CES APPLIS N’AUGMENTENT­ELLES PAS LE SENTIMENT DE CULPABILIT­É ?

Beaucoup d’applis proposent le comptage de calories, un carnet de

bord, et finissent par introduire la notion de bons et de mauvais aliments. L’utilisateu­r peut, en effet, à un moment donné, éprouver de la culpabilit­é s’il s’écarte des directives. Il est vrai que cela va à l’encontre du travail des diététicie­ns nutritionn­istes. Nous souhaitons en effet que nos patients soient davantage attentifs à leurs envies, leurs besoins. On les invite à ne pas se mettre la pression, à ne pas être en permanence dans le contrôle et, au contraire, à s’écouter pour trouver la clé d’une alimentati­on sereine. Un travail que les algorithme­s ne savent pas encore faire…
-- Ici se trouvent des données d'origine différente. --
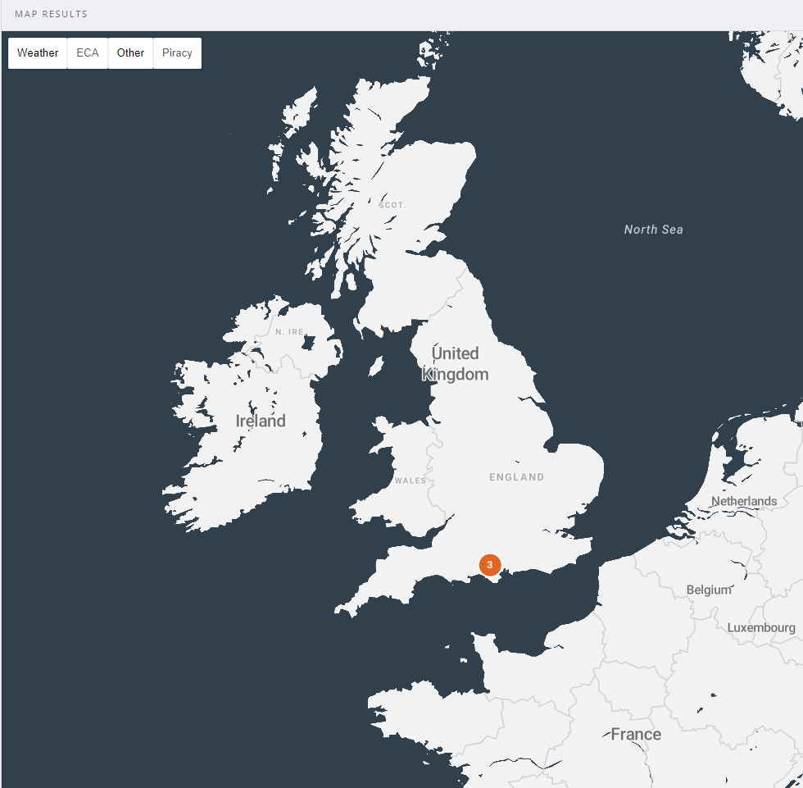
Task: Click the North Sea label
Action: pyautogui.click(x=653, y=230)
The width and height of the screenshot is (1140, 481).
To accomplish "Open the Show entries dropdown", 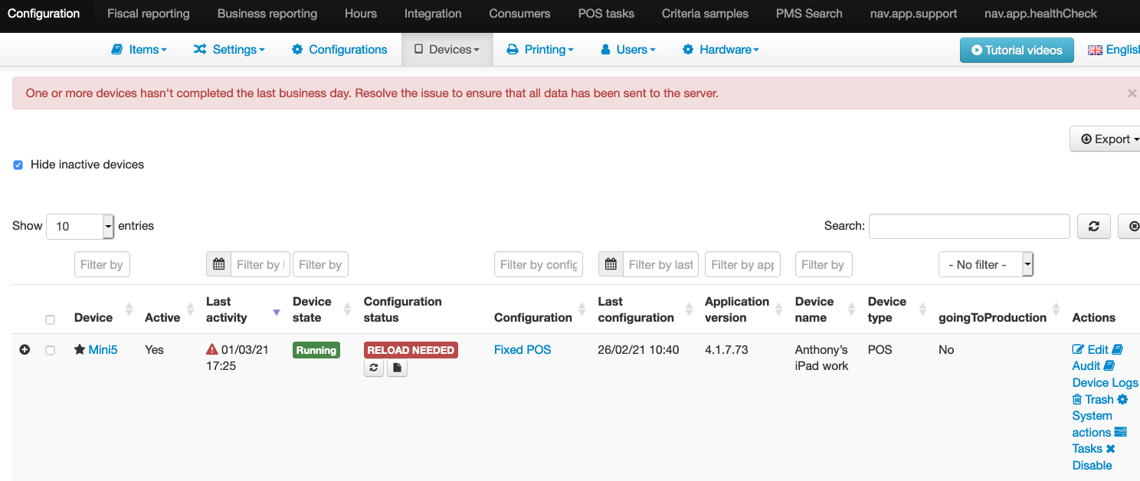I will coord(80,226).
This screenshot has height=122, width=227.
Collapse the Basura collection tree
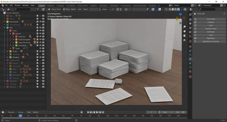(x=10, y=34)
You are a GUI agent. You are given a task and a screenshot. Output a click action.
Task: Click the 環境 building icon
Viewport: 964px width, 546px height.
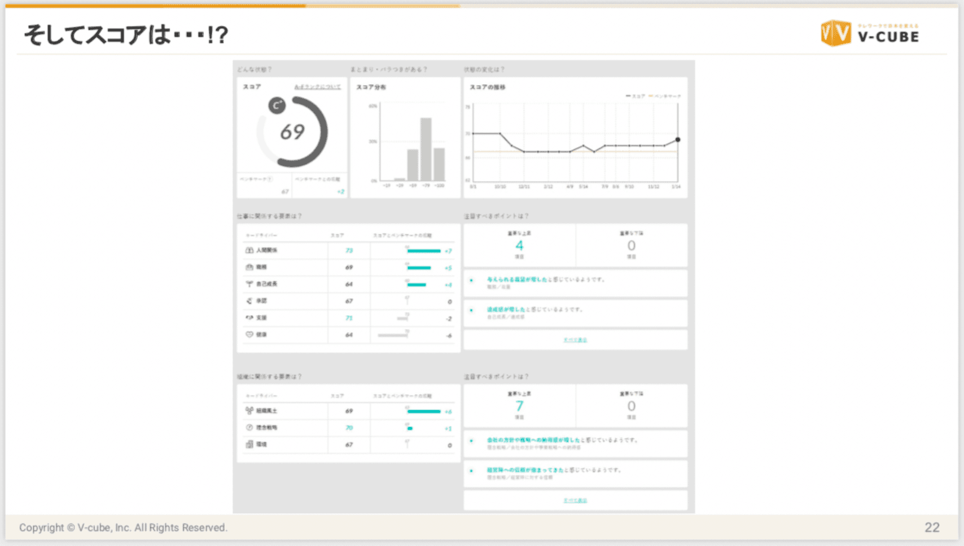(x=249, y=444)

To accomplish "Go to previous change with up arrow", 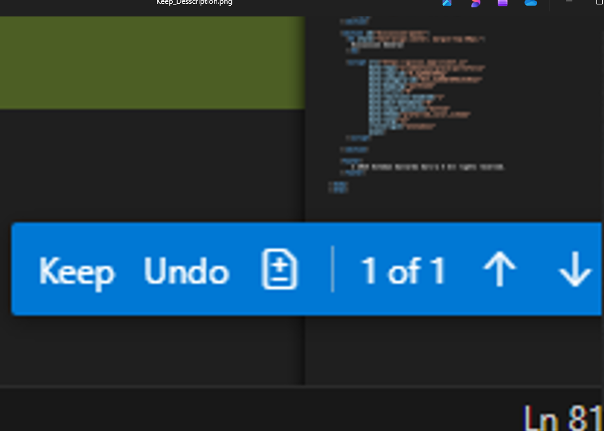I will 500,269.
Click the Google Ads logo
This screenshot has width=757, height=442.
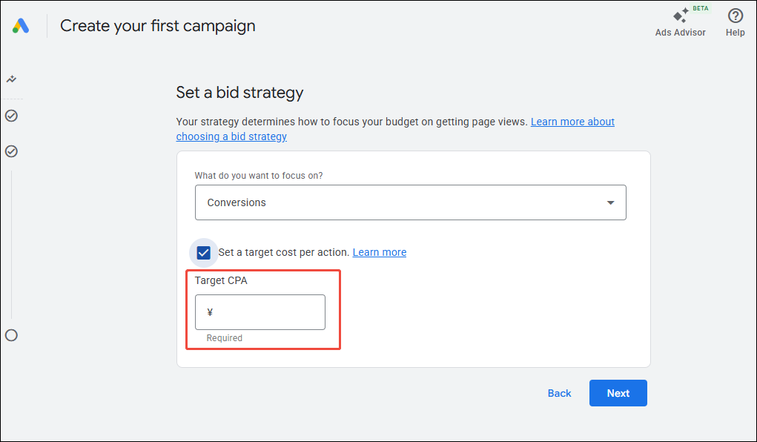tap(20, 25)
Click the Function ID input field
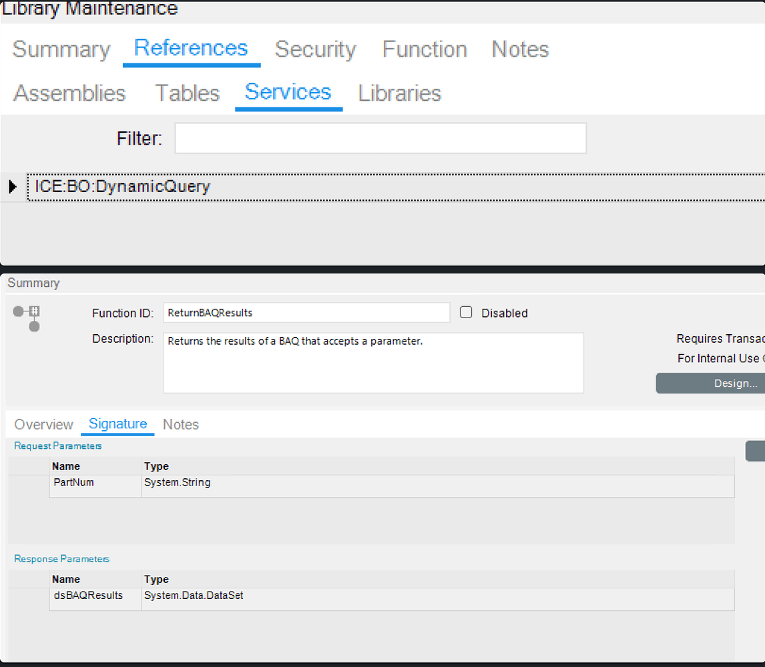765x667 pixels. click(x=306, y=312)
CERTAINES APPLIS PROPOSENT DES ÉCHANGES TÉLÉPHONIQ­UES AVEC DES DIÉTÉTICIE­NS…

C’est mieux, et on se rapproche davantage de la consultati­on d’un profession­nel de santé. Mais attention, une fois encore, à ne pas manger les yeux rivés sur son téléphone. L’appli doit être considérée comme un outil, mais pas un compagnon de chaque repas.